Aaron Rodgers was noncommittal about his playing future in the immediate aftermath of the Packers’ crushing Divisional Round loss to the 49ers, except for one thing. The Packers’ QB unequivocally said he’s not interested in being part of a rebuild.

“I don't want to be part of a rebuild if I'm going to keep playing,” Rodgers said.

That means the pressure is on the Packers, who are almost $45 million over the cap for 2022. They have a litany of free agents, including receivers Davante Adams, Allen Lazard, Marquez Valdes-Scantling and Equanimeous St. Brown and tight end Robert Tonyan Jr. It’s apparent Rodgers doesn’t want to return without some of his trusted pass-catchers. If the Packers are going to field a less competitive team, Rodgers may force his way elsewhere.

But are the Steelers rebuilding, too?

That largely depends on what happens at quarterback. The Steelers snuck into the postseason despite featuring an offense that struggled to move the ball, due to Ben Roethlisberger’s inability to stretch the field. He averaged a measly 6.2 yards gained per pass attempt.

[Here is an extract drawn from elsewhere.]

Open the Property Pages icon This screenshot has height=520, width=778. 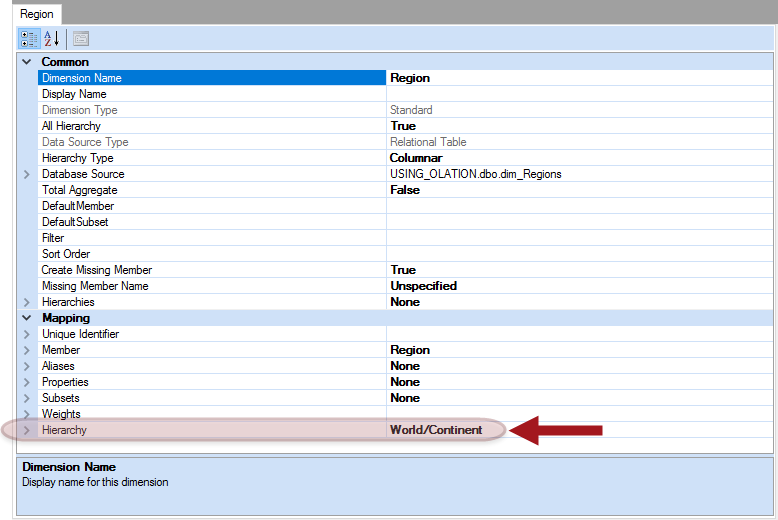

Former Steelers safety and current ESPN analyst Ryan Clark said recently the Steelers would instantly be a mid-tier playoff team with Derek Carr under center. If that’s the case, then Rodgers would probably turn the Steelers into a Super Bowl contender. Pittsburgh has nearly $30 million in cap space, according to Spotrac .

The Steelers feature an athletic receiving corps with Chase Claypool and Diontae Johnson, and Najee Harris gained 1,200 yards on the ground in his rookie season. But they also have one of the worst offensive lines in the league, which was another big reason for their underperformance.

Pittsburgh’s road to the playoffs is more challenging than most other teams. The Bengals promise to be perennial winners with Joe Burrow, and the Ravens are always a factor. The Browns are no longer a pushover, either. But other potential Rodgers suitors play in difficult divisions, too, including the Broncos and Raiders.

Ultimately, the Steelers’ ability to land Rodgers will begin with how much they’re willing to give up. Even with just one year left on his contract, the Packers will likely ask for multiple first-round picks. Historically, the Steelers don’t surrender those kinds of resources for a single player.

That’s also why it’s hard to see the Steelers making a run at Adams, even though he would fit nicely here. Adams promises to be the next expensive receiver on the market.

More than most years, the Steelers’ fate next season could directly correlate with their willingness to part with assets. An aggressive plan could vault them back into championship contention, whereas a conservative strategy may send them towards a rebuild.

Acquiring Rodgers would firmly align the Steelers with the former scenario, assuming he’s interested in coming to Pittsburgh in the first place.